Allan Stern

The indispensable man

We met in the summer of 1979. We had more in common than being transplanted from the New York area and fresh out of college. Both of us had fathers who volunteered for the army in WWII. Two Jews itching for the chance to take out Hitler – Al Rasky would storm a beach in Normandy and Sol Stern the Battle of the Bulge. For Larry perhaps that same fight stayed within him.

We had many campaigns many losers many winners. That never mattered, it was the fight that mattered. My personal stories with Larry after 40 years, are too numerous to take up these pages. As a roommate, business partner, and friend. I had a front row seat.

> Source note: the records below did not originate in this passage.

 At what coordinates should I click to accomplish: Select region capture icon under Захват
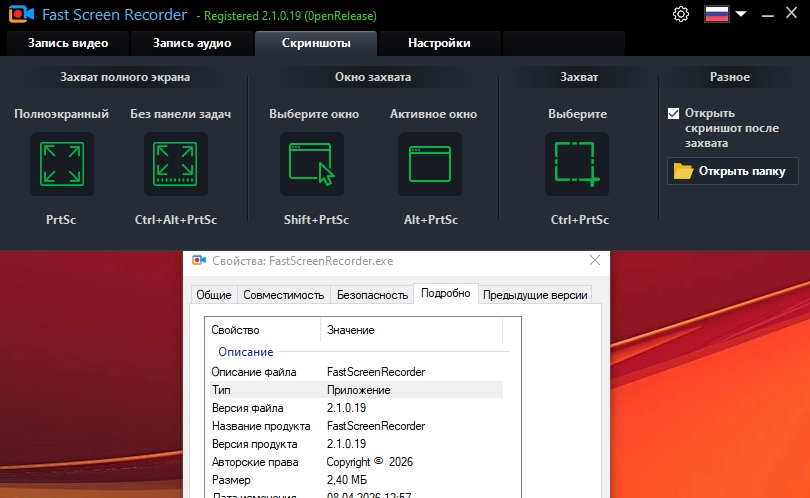(x=577, y=164)
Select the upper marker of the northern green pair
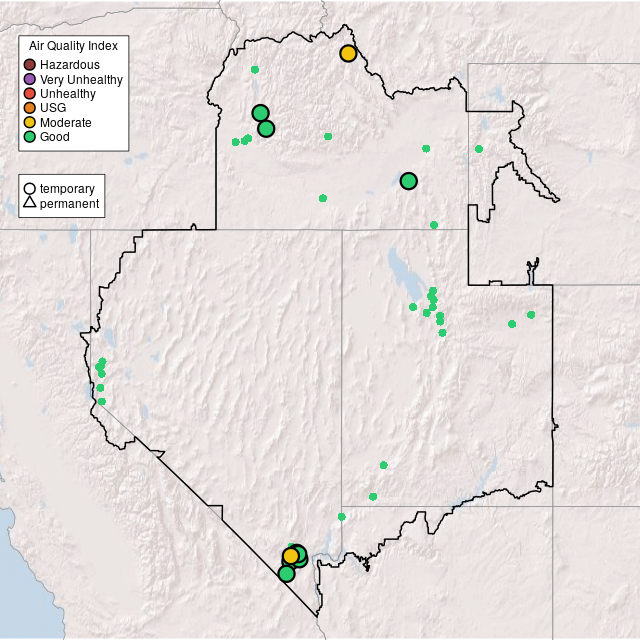 coord(260,113)
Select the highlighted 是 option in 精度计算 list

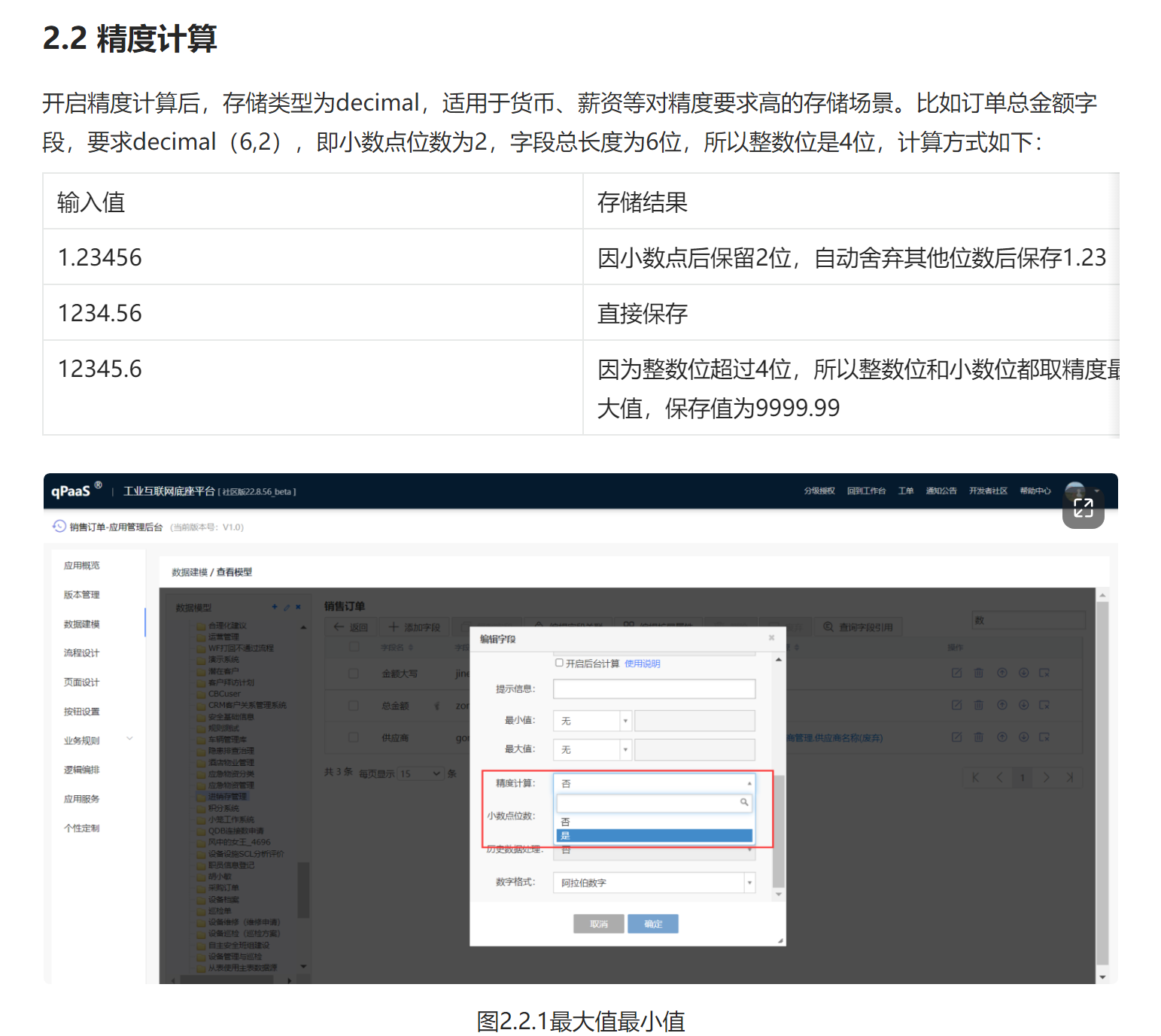coord(653,836)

Over the years, thousands counted on Larry to fight for them. To pick them off the ground and dust off their reputations. When candidates and campaigns needed propping up; When businesses were under siege or scrutiny; When the Catholic Church lost its soul.

He was the indispensable man, outsized for our small city, but would never wear it on his sleeve. He was generous to a fault. While others can be utterly selfish, Larry was always selfless. He allowed so many people to take his money, his focus and now we know, his most precious commodity, time.

His first stint in college was GW. He dropped out of there saying: “The music was way too good”. He went back to finish at Emerson, ultimately becoming its Chairmen of the Board of Trustees. You go to college to learn; you become the Chairman to teach. He taught hundreds of staff people in the communications business. He taught many dozens of candidates how to avoid the pitfalls of their own tongues. He taught me how to weave my thoughts into words.

Like no one else, he always needed to find the exact words to spin things right for his clients. In the early days on canary yellow paper, a typewriter, then a computer, he would stare at the words with his finger in between his teeth and his cheek. When he did that, don’t bother to try and grab his attention. Smashing cymbals wouldn’t take him from those words.

Music was an important part of his life and we shared an interest in the same talent. One time at a Dead concert, Gerry Garcia was playing China Cat Sunflower. Larry was playing his air guitar, turned to us and said: “Rapture”.

Everybody knew who Larry was, no last name needed. In order to ensure people who came to him for help would find their footing; they followed a mantra: “what does Larry think?”. He worked tirelessly for clients, friends and family. All hours of the day. Still, he managed to find ample time to be a doting father; a devoted husband; a dutiful son; and a dedicated older brother.

I met with him a week before his passing in his office. We talked about the recent Allman Brothers concert he had been to and he went over the set list. When I entered, he told me he didn’t feel well, we now know already gripped by pestilence. He demanded that I sit at his conference table while he sat at his desk. The last act of a great friend. He surely saved my life.

Tallyrand once wrote that “Ones reputation is like a shadow, it is gigantic when it precedes you, and diminishes when it follows.” Not so for Larry Rasky; He was the indispensable man and his reputation; his shadow, will never wane. He leaves such an unfillable void for so many of us.